» **Exercises to complete**
1. In the R mailing-list post on do.call, what does the "trick" involve doing with the function f?
2. Print the R mailing-list post on do.call from "On Tue, Jun" to "evaluate the call.".
3. Continue the R mailing-list post on do.call from its final line.

» **Source excerpt**
○ ○ ○ ○ ○

[R] do.call environment misunderstanding
Dan Murphy
chiefmurphy at gmail.com
Tue Jun 25 17:56:04 CEST 2013
So the trick is to put the function f into e and define its environment to be e:
> e <- new.env()
> e$f <- function() x^2
> environment(e$f) <- e
> e$x <- 2
> do.call("f", list(), envir = e)
[1] 4
Thanks, Duncan.
On Tue, Jun 25, 2013 at 6:49 AM, Duncan Murdoch
<murdoch.duncan at gmail.com> wrote:
> On 25/06/2013 9:32 AM, Dan Murphy wrote:
>>
>> I am having difficulty understanding the envir argument of do.call.
>> The help page says
>>
>> envir an environment within which to evaluate the call.
>>
>> so I thought that in the following toy example x would be found in the
>> environment e and f would return 4 via do.call:
>>
>> > e <- new.env()
>> > e$x <- 2
>> > f <- function() x^2
>> > do.call(f, list(), envir = e)
>> Error in (function () : object 'x' not found
>>
>> Thanks in advance for clarifying my misunderstanding.

○ ○ ○ ○ ○

» **Dataset section**
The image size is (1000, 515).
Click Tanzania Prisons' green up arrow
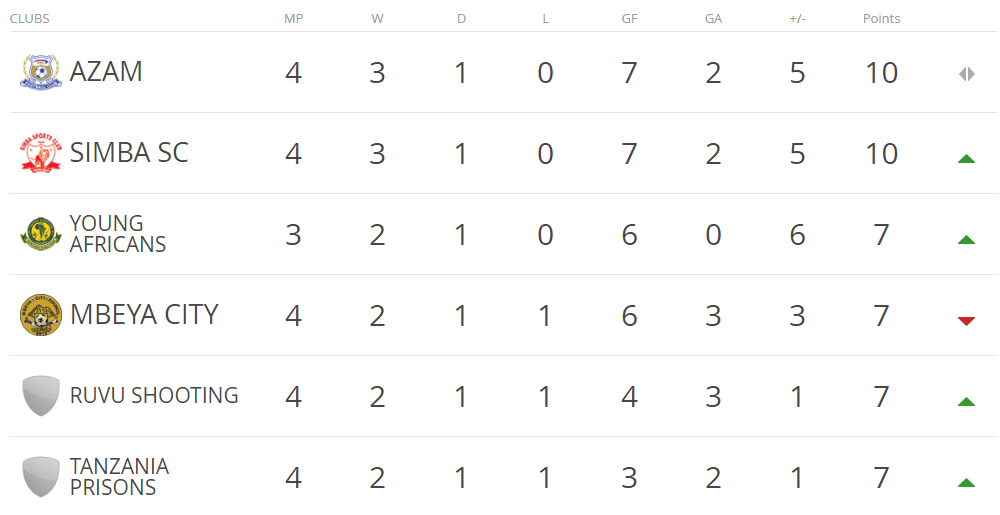[x=967, y=482]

○ ○ ○ ○ ○

» **Responses**
1. Putting f into the environment e and defining its environment to be e.

2.
On Tue, Jun 25, 2013 at 6:49 AM, Duncan Murdoch
<murdoch.duncan at gmail.com> wrote:
> On 25/06/2013 9:32 AM, Dan Murphy wrote:
>>
>> I am having difficulty understanding the envir argument of do.call.
>> The help page says
>>
>> envir an environment within which to evaluate the call.

3.
>
>
> do.call will construct the expression f(), then evaluate it in e. It will
> try to look up f there, and not finding it, will go to the parent
> environment and find it.
>
> When evaluating the function, the environment in which it was evaluated is
> used for looking up arguments, but f() has none, so e is not used at all. R
> will use the environment attached to f, which is the global environment,
> since you created f by evaluating its definition there.
>
> To get what you want, you could use the sequence
>
>
> e <- new.env()
> e$x <- 2
> f <- function() x^2
> environment(f) <- e
> f()
>
> An alternative way to do the 3rd and 4th lines is
>
> f <- with(e, function() x^2)
>
> because that would evaluate the creation of f within e.
>
> A third approach (which might be the nicest one, depending on what else you
> are doing) is never to name e:
>
> f <- local({
> x <- 2
> function() x^2
> })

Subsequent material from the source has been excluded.